In practice, working with raw Serilog event data isn’t always that much fun. When you associate data with a log event using Serilog:

Log.Information("Hello, {Name}!", name);

… properties like Name are attached to the log event as LogEventPropertyValue objects, where a value may be a ScalarValue as in this case, a StructureValue (key/value pairs), a SequenceValue (array of values), and so-on. This re-encoding of property data is an important part of Serilog’s design, but it’s not a great API to write everyday code against.

Even simple predicate-based fiters, when written by hand, have to deal with a lot of machinery:

Log.Logger = new LoggerConfiguration()
    // ...
    .Filter.ByExcluding(evt =>
    {
        LogEventPropertyValue name;
        return evt.Properties.TryGetValue("Name", out name) &&
            (name as ScalarValue)?.Value as string == "World";
    })
    // ...

That’s a substantial effort just to compare two strings. It’s also not something that can be easily encoded in a configuration file. Frankly, I’m a little bit peturbed that we’ve made it nearly four years without a better way to do this kind of thing :-)

What I’d really like to write is more along the lines of:

    .Filter.ByExcluding("Name = 'World'")

A filtering DSL will work nicely with Serilog’s XML and JSON configuration providers, too:

  <add key="serilog:Filter:ByExcluding.expression"
       value="Name = 'World'" />

Now, it just so happens that Superpower makes it easy to parse little languages like this, and between Seq and my other projects I had enough bits and pieces of related code that gluing together a reasonably complete implementation wasn’t too hard. Definitely a suitable warm-up to get 2017 kicked off after the Christmas break!

The rest of this post introduces Serilog.Filters.Expressions, including a few pointers to interesting parts of the codebase and a quick benchmark.

Serilog.Filters.Expressions

This new package implements Filter.ByExcluding(expression) and Filter.ByIncludingOnly(expression) as extensions to Serilog’s configuration syntax.

You can install it with:

Install-Package Serilog.Filters.Expressions -Pre

The extension methods are in the Serilog namespace, so everything should just work:

Log.Logger = new LoggerConfiguration()
    .Filter.ByExcluding("Name = 'World'")
    .WriteTo.LiterateConsole()
    .CreateLogger();

Filter language

I chose to implement the SQL-style filtering syntax used with Seq because it’s already well-thought-out and reasonably familiar. I’m as lukewarm about SQL as the next developer, but when it comes to data-oriented tasks, SQL really still is king. SQL’s single-quoted strings are also nicer to embed in C# string literals, which I suspect will be a pretty common occurrence.

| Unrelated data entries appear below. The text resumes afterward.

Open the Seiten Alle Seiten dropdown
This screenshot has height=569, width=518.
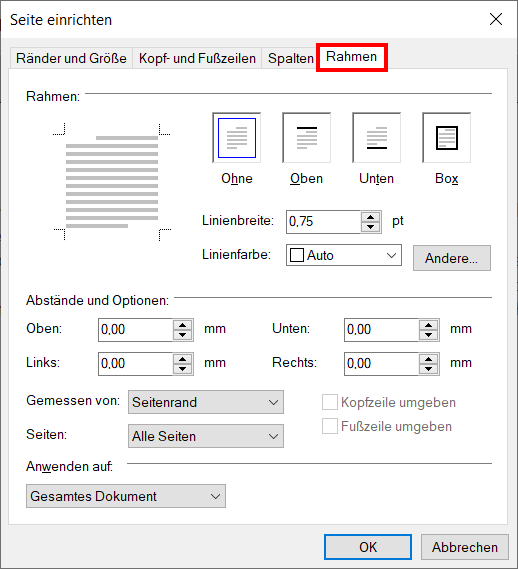click(206, 436)
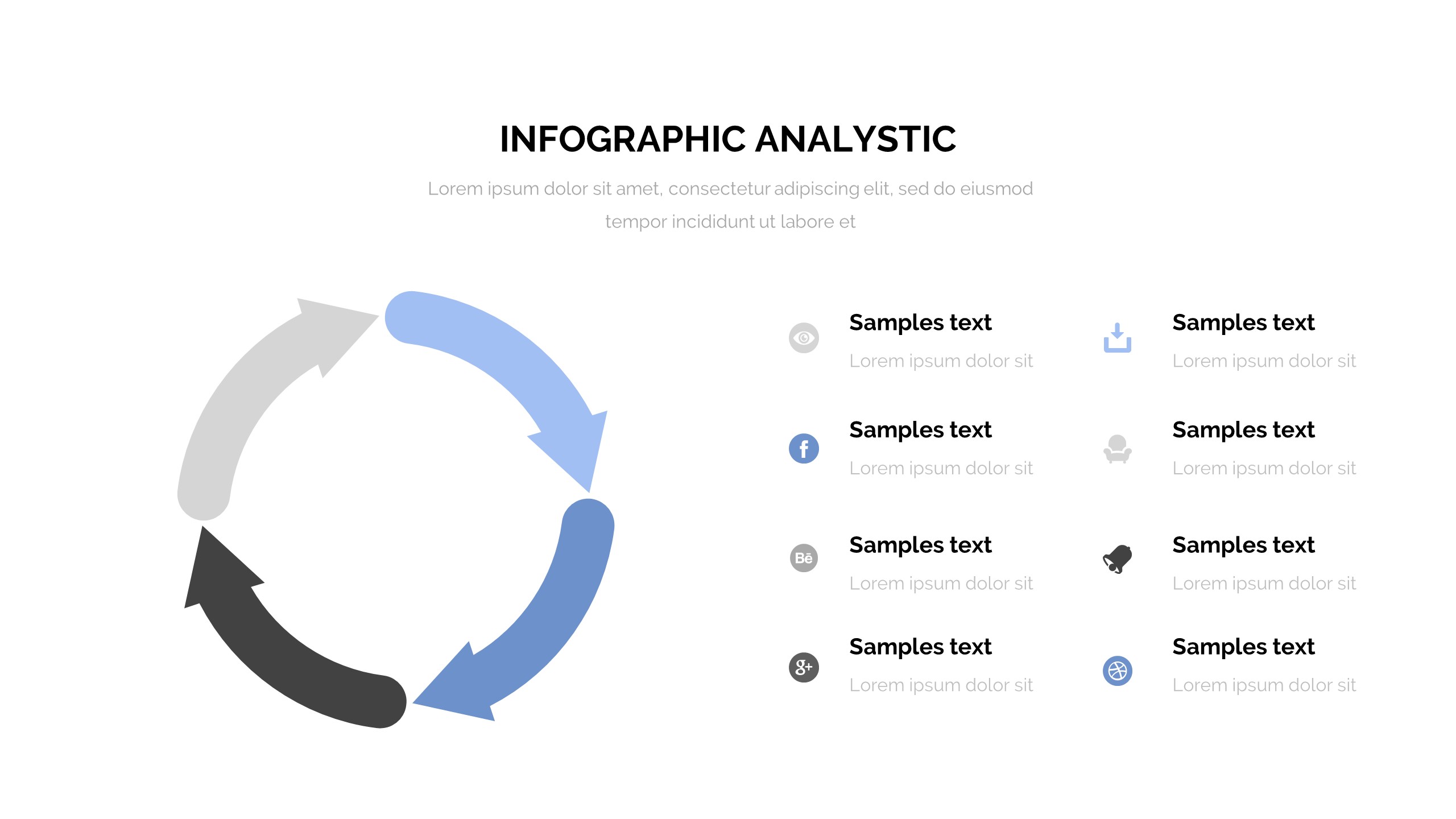Click the Behance logo icon
The height and width of the screenshot is (819, 1456).
point(804,558)
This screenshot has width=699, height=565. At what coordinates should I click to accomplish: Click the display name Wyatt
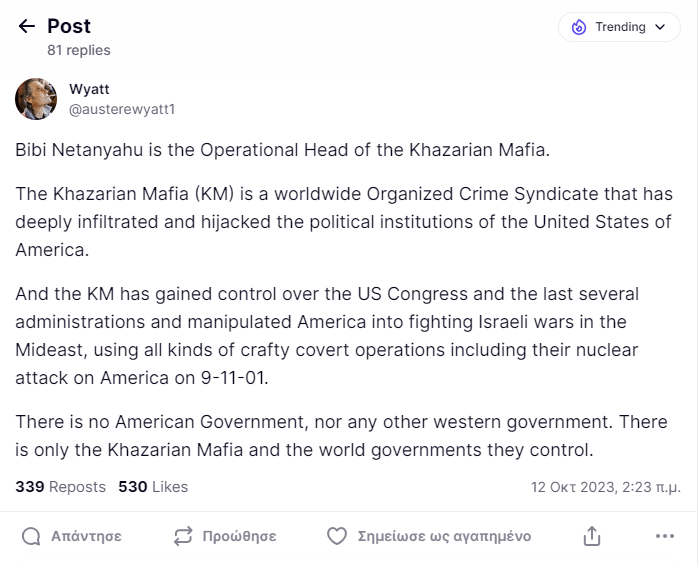click(x=89, y=89)
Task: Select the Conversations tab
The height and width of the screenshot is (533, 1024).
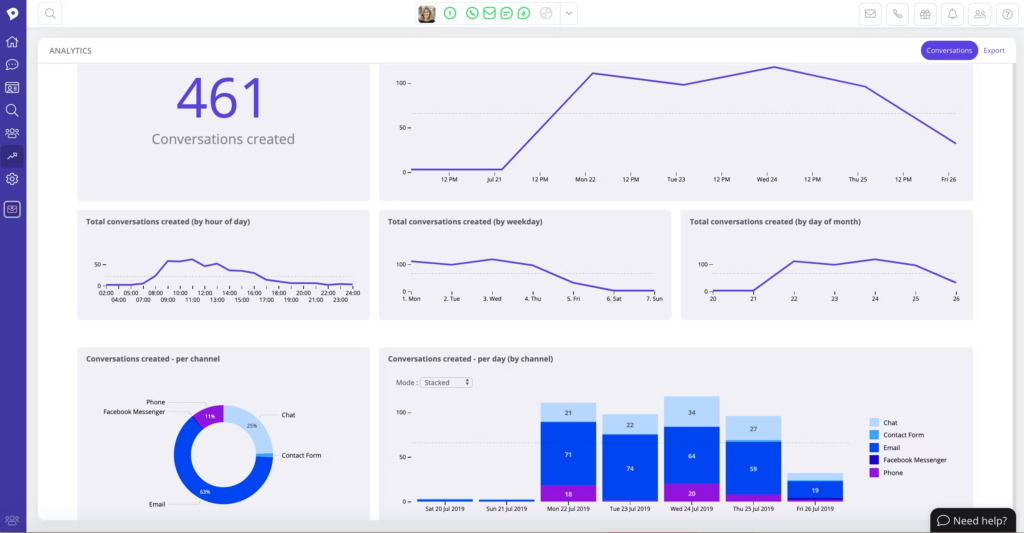Action: click(949, 50)
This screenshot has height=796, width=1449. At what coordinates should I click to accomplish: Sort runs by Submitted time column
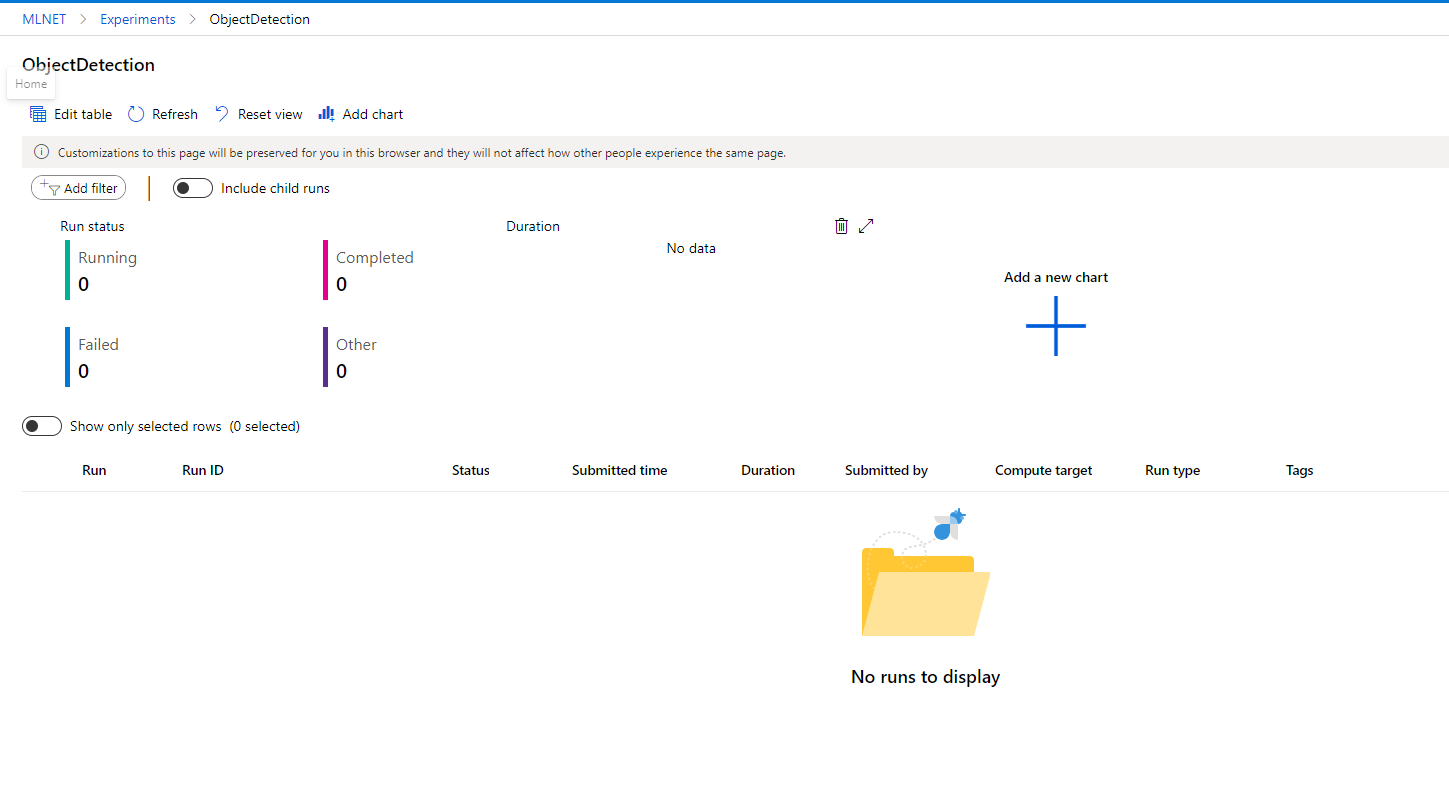pyautogui.click(x=619, y=470)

The example in the project README gives you a pretty good sense of the flavour of it:

@Level = 'Information' and AppId is not null and Items[?] like 'C%'

Logical operations such as and, the string syntax, is not null and like are bread-and-butter SQL.

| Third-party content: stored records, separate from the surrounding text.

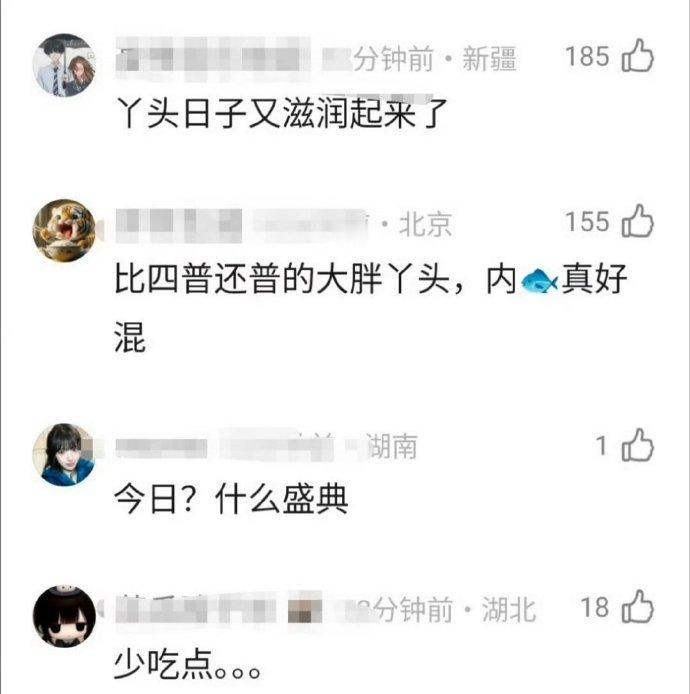690x694 pixels.
Task: Open the dark-haired chibi avatar profile
Action: pyautogui.click(x=65, y=616)
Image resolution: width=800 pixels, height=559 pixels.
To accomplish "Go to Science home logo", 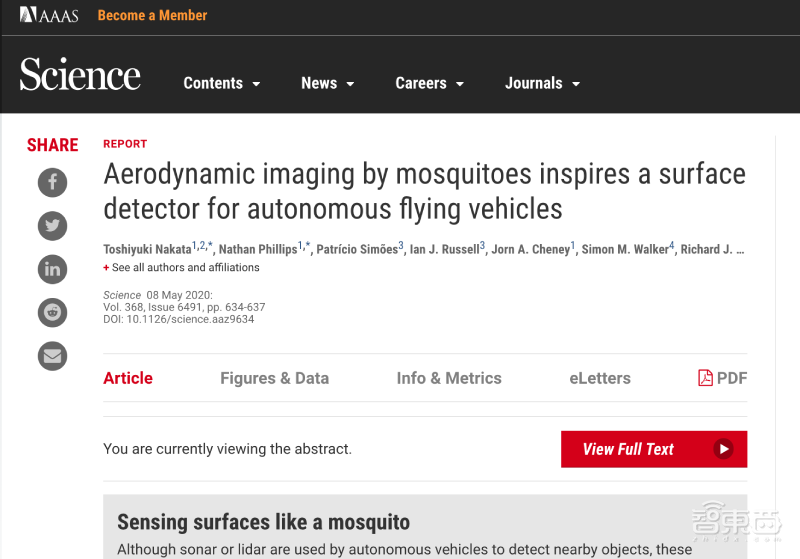I will (x=80, y=76).
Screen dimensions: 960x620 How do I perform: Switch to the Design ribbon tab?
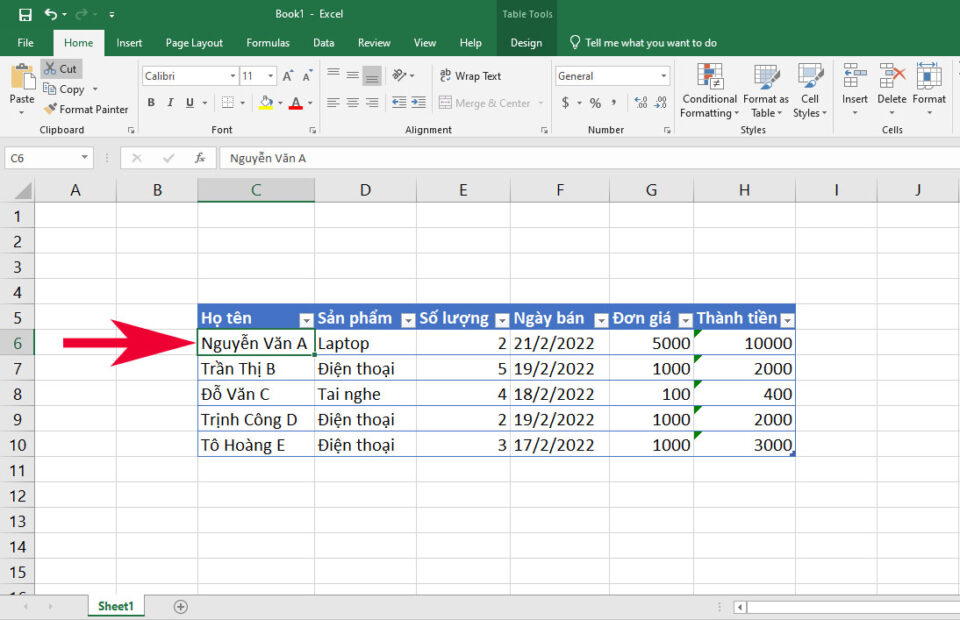[x=528, y=43]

AppId and Items are properties attached to the log event either in the message template or through enrichers. The @Level property corresponds to LogEvent.Level; all the direct properties of LogEvent are available using the @ prefix.

Finally, Items[?] is a “wildcard comprehension”. The ? means any: Items[?] like 'C%' evaluates to true if any element of the Items collection starts with C. Substituting * instead of ? would test whether all elements of the collection start with C. Thanks to some mind-bending tree transformations these bake down to LINQ-style Any() and All() calls. If Items contains objects, rather than just strings, you can instead write Items[?].Name like 'C%' and so-on.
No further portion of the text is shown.